Lay bag on its side, folded side facing down in microwave.
Heat the popcorn for 2-3 minutes on HIGH power. When the pops are more than 3-4 seconds apart, stop the microwave. We did five bags of popped corn last night in preparation for making homemade caramel popcorn (recipe coming soon), and we only burned one batch of popcorn. I was distracted and allowed it to cook for the full 3 minutes. See:
Interestingly, it didn’t stink up the house. The microwave does get a little greasy from the oil, though. Be sure to wipe it down when you’re finished.
Most of the bags took between 1 minute 50 seconds to 2 minutes 20 seconds each.
Let the popcorn sit for 20-30 seconds.
Take it out of the microwave, shake the bag, and pour the popcorn into a big bowl.
To sift out the unpopped kernels, and there really seemed to be no rhyme or reason as to how many kernels remained so, I used my cooling racks.
After placing them together, I put them over the bowl containing the popcorn
and turned the bowl upside-down over another bowl.
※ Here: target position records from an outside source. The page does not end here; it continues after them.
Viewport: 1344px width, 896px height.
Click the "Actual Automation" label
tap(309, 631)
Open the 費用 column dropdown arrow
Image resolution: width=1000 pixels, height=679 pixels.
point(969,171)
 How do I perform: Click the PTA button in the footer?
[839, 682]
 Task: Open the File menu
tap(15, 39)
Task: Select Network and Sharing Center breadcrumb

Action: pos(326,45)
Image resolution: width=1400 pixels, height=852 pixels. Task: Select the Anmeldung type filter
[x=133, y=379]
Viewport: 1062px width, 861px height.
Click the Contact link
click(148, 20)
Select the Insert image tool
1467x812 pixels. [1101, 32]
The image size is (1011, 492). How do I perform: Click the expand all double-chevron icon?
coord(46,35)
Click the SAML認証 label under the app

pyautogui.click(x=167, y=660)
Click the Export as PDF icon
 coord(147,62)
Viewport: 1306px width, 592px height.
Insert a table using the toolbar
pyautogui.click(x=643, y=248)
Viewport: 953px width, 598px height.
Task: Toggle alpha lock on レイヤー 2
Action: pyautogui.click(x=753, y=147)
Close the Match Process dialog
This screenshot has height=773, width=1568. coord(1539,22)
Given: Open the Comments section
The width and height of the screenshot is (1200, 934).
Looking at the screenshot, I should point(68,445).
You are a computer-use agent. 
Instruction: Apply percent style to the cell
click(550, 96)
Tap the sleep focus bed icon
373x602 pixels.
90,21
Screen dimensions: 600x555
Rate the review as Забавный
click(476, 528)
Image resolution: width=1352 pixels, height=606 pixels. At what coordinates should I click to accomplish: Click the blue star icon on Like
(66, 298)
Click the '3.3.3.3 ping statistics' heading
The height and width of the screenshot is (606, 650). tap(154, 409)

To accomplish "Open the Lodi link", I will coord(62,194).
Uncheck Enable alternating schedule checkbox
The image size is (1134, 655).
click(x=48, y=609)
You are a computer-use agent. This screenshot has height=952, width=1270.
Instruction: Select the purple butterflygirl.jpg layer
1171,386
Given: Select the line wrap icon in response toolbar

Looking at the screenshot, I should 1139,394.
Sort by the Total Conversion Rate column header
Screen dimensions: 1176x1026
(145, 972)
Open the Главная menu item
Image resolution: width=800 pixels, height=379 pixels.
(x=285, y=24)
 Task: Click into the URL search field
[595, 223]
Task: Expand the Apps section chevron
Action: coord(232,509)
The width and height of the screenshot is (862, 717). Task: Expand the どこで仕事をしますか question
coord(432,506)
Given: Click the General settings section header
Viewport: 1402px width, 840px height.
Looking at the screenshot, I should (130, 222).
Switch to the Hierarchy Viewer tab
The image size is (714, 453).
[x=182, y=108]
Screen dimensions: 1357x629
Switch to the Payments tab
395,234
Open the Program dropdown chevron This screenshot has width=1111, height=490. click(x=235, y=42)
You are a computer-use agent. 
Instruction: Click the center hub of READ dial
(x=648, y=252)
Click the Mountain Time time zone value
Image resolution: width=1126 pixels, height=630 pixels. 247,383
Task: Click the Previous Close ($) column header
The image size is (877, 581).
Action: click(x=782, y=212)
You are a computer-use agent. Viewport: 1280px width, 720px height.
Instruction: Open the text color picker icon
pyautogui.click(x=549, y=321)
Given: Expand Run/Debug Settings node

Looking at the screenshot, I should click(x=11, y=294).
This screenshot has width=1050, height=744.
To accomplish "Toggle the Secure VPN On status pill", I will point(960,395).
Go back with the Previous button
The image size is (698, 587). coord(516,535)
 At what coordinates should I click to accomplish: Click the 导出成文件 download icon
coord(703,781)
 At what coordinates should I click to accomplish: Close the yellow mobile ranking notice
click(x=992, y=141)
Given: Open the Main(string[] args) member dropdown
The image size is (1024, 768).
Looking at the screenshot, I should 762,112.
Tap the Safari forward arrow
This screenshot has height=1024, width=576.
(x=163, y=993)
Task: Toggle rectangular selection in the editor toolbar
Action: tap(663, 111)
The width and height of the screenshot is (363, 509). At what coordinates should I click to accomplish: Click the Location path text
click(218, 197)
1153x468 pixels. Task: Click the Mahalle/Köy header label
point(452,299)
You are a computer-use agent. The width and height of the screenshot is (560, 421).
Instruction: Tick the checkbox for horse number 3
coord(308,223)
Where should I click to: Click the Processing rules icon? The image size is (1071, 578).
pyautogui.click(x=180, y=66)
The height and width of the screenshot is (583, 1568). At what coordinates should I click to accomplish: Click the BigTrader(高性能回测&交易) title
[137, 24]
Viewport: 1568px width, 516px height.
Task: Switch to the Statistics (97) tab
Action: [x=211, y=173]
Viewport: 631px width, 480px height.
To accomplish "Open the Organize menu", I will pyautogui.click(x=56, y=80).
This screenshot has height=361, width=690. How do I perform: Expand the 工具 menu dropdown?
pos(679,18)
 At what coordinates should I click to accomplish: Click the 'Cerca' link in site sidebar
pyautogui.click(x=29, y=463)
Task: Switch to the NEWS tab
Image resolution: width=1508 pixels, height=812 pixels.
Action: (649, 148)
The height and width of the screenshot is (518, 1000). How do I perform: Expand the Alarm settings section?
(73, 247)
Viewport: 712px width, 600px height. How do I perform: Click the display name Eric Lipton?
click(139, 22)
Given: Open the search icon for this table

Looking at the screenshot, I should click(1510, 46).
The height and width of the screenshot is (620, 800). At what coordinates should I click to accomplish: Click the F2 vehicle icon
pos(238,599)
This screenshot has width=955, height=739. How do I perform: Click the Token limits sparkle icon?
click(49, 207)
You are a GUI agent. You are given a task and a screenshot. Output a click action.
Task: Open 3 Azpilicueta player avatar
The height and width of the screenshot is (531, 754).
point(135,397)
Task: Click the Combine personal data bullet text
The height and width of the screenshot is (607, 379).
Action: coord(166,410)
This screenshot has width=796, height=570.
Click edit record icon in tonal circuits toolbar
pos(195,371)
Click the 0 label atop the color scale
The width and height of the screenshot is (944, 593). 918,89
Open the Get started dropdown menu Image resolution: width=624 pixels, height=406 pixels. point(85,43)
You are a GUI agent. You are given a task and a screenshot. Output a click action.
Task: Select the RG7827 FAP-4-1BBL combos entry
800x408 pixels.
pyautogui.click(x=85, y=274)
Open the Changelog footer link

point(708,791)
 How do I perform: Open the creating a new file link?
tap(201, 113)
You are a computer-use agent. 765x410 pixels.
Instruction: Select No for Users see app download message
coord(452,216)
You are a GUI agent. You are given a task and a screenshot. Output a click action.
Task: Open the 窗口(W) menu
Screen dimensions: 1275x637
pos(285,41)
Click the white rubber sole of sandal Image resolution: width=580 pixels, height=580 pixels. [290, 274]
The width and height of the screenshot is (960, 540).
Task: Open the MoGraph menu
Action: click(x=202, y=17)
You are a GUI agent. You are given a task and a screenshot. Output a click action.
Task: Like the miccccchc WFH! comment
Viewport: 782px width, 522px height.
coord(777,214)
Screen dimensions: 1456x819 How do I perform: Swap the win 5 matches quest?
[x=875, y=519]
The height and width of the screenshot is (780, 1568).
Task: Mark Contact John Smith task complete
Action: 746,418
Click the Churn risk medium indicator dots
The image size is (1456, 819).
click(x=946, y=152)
The unpopped kernels fell through the racks, and the larger popped corn stayed above them.
Look at that delicious fluffy, white, unadulterated popcorn.
Now go drown it in butter and salt. You know you want to.
Yield: ¼ cup kernels = approximately 8 cups popped corn
Oh, and just a side note. Did you know that unpopped isn’t technically a word? Why? Why? Why?